| Impressive Hoover Bridge Project Completed|
|After a five-year construction project, the Hoover Bridge is finally complete. The structure is officially named the 'Mike O'Callaghan-Pat Tillman Memorial Bridge' in memory of a long-time Nevada Governor and a former professional footballer who joined the army and was killed in Afghanistan. A dedication ceremony this month was attended by members of their families as well as government officials and hundreds of construction workers.|
The new bridge takes traffic away from the Hoover Dam, which was opened in 1936 after five years of construction. Lake Mead, which was created by the dam, took six years to fill and is 110 miles long. The Colorado River flows through the dam's seventeen turbines to generate hydro electric power while Lake Mead provides water to eight million people in California, Nevada and Arizona.

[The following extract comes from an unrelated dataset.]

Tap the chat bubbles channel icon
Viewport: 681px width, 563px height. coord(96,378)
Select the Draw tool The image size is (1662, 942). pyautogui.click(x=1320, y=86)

The Hoover Dam is a great sightseeing attraction, which has caused tremendous problems for through traffic that is often brought to a standstill. Highway 93, the main link between Las Vegas and Phoenix, is no longer considered fit for modern traffic needs. It is only one lane in each direction as it approaches the dam, has dangerous hairpin bends and poor lines of sight. The threat of terrorist attacks has also imposed the need for checks and the diversion of truck traffic to an alternative river crossing.
In an effort to alleviate traffic problems, improve safety and increase security, the Hoover Dam Bypass Project was conceived and planning began in 1998. Approach work started in 2003 and construction of the bridge itself commenced in 2006. The whole project involves the re-routing of Highway 93, designated as a North American Free Trade Agreement route and a free trade route between Mexico, the US and Canada. The new road has required blasting into the rock formation and is around five miles long with a number of smaller bridges also being required. The main bridge crosses the Black Canyon from Arizona to Nevada at a point about 1,500 feet south of the Hoover Dam.
The Vital Statistics...
The completed bridge is around 1,900 feet long, with a 1,060 foot long arch, and is some 895 feet above the Colorado River. The four-lane roadway is supported by concrete towers, the tallest being 280 feet high. The bridge is the second highest in the US, the first concrete-steel composite arch bridge to be built in the country and has the longest concrete arch in the western hemisphere.
The two ribs of the arch are each made up of 53 sections, 24 feet long, which were cast on site and lifted into place. Construction was from both sides at the same time, with the arch held in place by temporary steel cables in the style of a suspension bridge. When the final sections were positioned, there was only a.375 inch gap between the two sides, which was filled with reinforced concrete.
The bridge has been a significant engineering feat, with workers and materials being hoisted above the river using a high-line crane system. The 1,200 workers involved with the project have had to endure high winds and searing heat, often up to 43 degrees Celsius (110 degrees Fahrenheit). Despite the challenging conditions, only one construction worker has been killed on the project compared to over 100 deaths when the Hoover Dam was built by 21,000 workers.
A two-year delay on the project was caused by high winds bringing down the high-line crane system. The construction companies had to absorb the cost of removing the debris and rebuilding the cranes, which limited the movement of workers and materials until completed.
The bridge contains 16 million pounds of steel, 30,000 cubic yards of concrete and two million feet of cable. The whole bypass project has cost $240 million, of which the bridge itself accounts for $114 million. Despite the problems and delays, development has been completed on time and within budget. It is one of 15,000 transportation projects in the US that include the updating of 4,000 miles of road.
The new bridge is expected to carry 17,000 vehicles each day, with volumes forecast to grow 50% over the next twenty years. The old road over the dam will remain open to visitors but will no longer be a through route. People can park and walk across the new bridge to get a view of the Hoover Dam.